The Transference Machine

Human beings can’t help but anthropomorphize. Are we merely foolish, or the captives of our own hard wiring?

The Transference Machine
Homer Simpson interacts with old school AI chatbot ELIZA.

The secretary asked her boss, the computer scientist Joseph Weizenbaum, to leave the room. She wanted to talk with the program privately. She had watched Weizenbaum build the system, knew all about what it did, and still told him to take a hike. The year was 1966, the room was a computer lab at MIT, and the program—the world’s very first chatbot—was ELIZA.

Weizenbaum named ELIZA after the flower girl in George Bernard Shaw’s Pygmalion. The secretary remains unknown; in the countless times he recounted the tale, Weizenbaum never identified her.

ELIZA ran a script called DOCTOR that simulated an approach in which the therapist mirrors the client’s statements back as questions rather than offering interpretation. The program used simple keyword matching and required no understanding of psychology. Weizenbaum built ELIZA as a research instrument to study the mechanics of human-machine interaction. It revealed a great deal more.

▶ _Dataset section_

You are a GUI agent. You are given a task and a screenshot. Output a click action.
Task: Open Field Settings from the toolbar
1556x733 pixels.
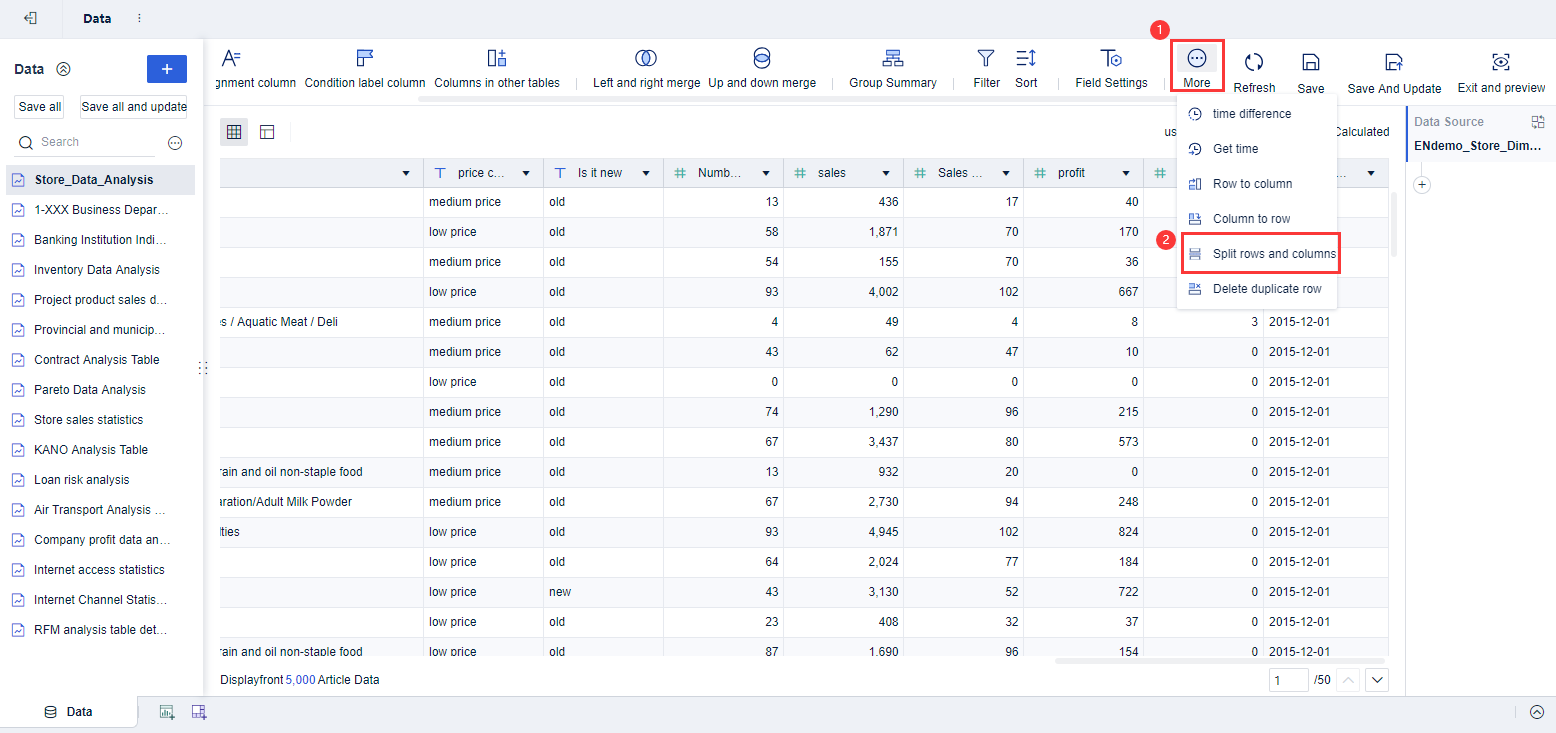1111,58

▶ _Task brief_
Restate everything in the passage about ELIZA from "The secretary asked" down to "never identified her.", renaming "secretary" to "assistant" throughout.

▶ _Output of the task_
The assistant asked her boss, the computer scientist Joseph Weizenbaum, to leave the room. She wanted to talk with the program privately. She had watched Weizenbaum build the system, knew all about what it did, and still told him to take a hike. The year was 1966, the room was a computer lab at MIT, and the program—the world’s very first chatbot—was ELIZA.

Weizenbaum named ELIZA after the flower girl in George Bernard Shaw’s Pygmalion. The assistant remains unknown; in the countless times he recounted the tale, Weizenbaum never identified her.